FORGET Santa Claus and Christmas. It is only Dec 1, and PwC already has its wishlist ready - for the 2015 Singapore budget.
Measures to reduce the burdens of small and medium enterprises (SMEs), ease the risk of investing in intellectual property and lessen the strain on the old will help Singapore to lay the foundation for the next 50 years, the accounting and consulting firm said.
"Singapore has to increase productivity. Singapore has to prepare for an ageing population and there are increasing social needs. Singapore has to enhance international competitiveness but yet be mindful of international scrutiny," PwC Singapore tax leader Chris Woo said in a statement.
PwC is urging extra goodies for SMEs. Small companies that voluntarily re-employ older workers should enjoy extra deductions; the current partial tax exemption for SMEs should become a full exemption for the first S$300,000 of income; and lenders to SMEs should enjoy double deductions for loan losses, PwC said.
Innovation can be encouraged by exempting gains on disposal of intellectual property from taxation. Personal tax relief should also be provided for employees who work from home. Losses from loans that use intellectual property as collateral could also enjoy more deductions, it said. There should also be more incentives for overseas training and hiring foreign talent.
Beyond encouraging employment for older workers, PwC is also advocating more support for alternative pension schemes and increasing caps on employers' deductions for medical benefits.

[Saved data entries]
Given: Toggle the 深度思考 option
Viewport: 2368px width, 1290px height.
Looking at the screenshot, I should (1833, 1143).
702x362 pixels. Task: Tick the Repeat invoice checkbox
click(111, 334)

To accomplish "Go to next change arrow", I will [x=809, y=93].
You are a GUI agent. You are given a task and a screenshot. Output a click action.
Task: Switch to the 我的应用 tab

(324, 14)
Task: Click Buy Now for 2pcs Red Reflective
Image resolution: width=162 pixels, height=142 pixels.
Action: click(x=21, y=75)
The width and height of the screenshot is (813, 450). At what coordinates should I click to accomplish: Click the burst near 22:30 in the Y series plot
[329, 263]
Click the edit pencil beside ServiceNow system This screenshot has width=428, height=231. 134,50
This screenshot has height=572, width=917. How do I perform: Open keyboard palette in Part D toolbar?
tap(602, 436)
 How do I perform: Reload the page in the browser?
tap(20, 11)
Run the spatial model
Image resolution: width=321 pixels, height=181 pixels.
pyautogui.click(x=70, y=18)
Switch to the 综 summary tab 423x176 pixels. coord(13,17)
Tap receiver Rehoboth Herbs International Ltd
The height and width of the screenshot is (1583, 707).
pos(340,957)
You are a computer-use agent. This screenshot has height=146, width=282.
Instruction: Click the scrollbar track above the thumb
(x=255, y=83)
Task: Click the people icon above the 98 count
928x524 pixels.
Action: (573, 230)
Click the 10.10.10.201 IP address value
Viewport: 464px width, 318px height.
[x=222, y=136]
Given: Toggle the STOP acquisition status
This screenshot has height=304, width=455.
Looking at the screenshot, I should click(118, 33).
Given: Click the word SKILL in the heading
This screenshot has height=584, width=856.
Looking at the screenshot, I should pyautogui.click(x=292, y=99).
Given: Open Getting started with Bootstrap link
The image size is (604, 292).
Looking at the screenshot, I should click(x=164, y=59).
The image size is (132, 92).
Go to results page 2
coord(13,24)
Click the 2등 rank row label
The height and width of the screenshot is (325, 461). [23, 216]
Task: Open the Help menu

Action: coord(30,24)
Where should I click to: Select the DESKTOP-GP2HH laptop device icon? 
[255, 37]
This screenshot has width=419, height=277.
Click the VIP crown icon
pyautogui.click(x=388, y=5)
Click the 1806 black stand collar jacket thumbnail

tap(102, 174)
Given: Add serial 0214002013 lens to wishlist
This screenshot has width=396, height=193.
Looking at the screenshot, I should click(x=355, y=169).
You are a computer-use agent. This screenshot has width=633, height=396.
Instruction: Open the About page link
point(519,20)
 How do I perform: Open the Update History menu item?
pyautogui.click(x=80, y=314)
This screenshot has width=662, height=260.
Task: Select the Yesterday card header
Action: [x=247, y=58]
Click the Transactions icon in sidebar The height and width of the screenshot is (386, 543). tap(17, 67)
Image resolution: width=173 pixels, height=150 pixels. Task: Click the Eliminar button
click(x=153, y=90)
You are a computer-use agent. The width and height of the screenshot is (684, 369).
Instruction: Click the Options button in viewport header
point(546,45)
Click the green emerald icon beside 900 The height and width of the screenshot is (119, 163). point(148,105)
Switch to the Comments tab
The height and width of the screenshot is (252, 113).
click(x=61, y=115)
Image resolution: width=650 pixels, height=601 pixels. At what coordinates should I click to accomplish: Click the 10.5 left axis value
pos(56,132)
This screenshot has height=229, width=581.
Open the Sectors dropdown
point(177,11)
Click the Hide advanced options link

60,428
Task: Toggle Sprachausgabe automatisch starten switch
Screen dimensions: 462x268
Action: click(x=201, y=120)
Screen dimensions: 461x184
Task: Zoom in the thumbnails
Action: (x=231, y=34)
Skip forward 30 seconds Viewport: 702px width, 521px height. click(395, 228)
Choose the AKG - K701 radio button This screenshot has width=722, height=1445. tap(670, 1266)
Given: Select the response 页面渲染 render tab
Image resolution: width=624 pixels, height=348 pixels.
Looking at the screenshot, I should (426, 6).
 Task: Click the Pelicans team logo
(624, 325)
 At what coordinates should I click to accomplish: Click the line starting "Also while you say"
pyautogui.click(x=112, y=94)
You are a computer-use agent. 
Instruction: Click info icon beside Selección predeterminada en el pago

### Assignment
Pick up the article on PwC's 2015 Singapore budget wishlist after its last sentence and keep it going.

### Response below
It is also urging the government to extend or remove time limits on incentives for gains from disposals of equity investments; expand the mergers and acquisitions scheme to non-Singapore incorporated or headquartered parents; and streamline and sweeten tax incentives for real estate investment trusts, asset management and offshore insurance businesses. The firm argued that these measures can improve the competitiveness of the Singapore financial markets.
From an administrative perspective, PwC also urged the government to remove a quirk that gives different companies different lengths of time to file their tax returns depending on their financial year ends. Companies currently have until Nov 30 of the year following their financial close to file their tax returns regardless of their financial year ends.
"In the case of a company with, say a March year end, there is a time lag of 20 months between the financial year end and the tax return filing deadline," PwC explained. "The government should consider introducing staggered filing deadlines (for example within 12 months after the financial year ends). This should facilitate more timely assessment and collection of taxes by the Inland Revenue Authority of Singapore and the finalisation of tax matters for taxpayers who benefit from certainty of their tax positions."
The Singapore government usually announces its proposed budget for the year ahead by mid-February.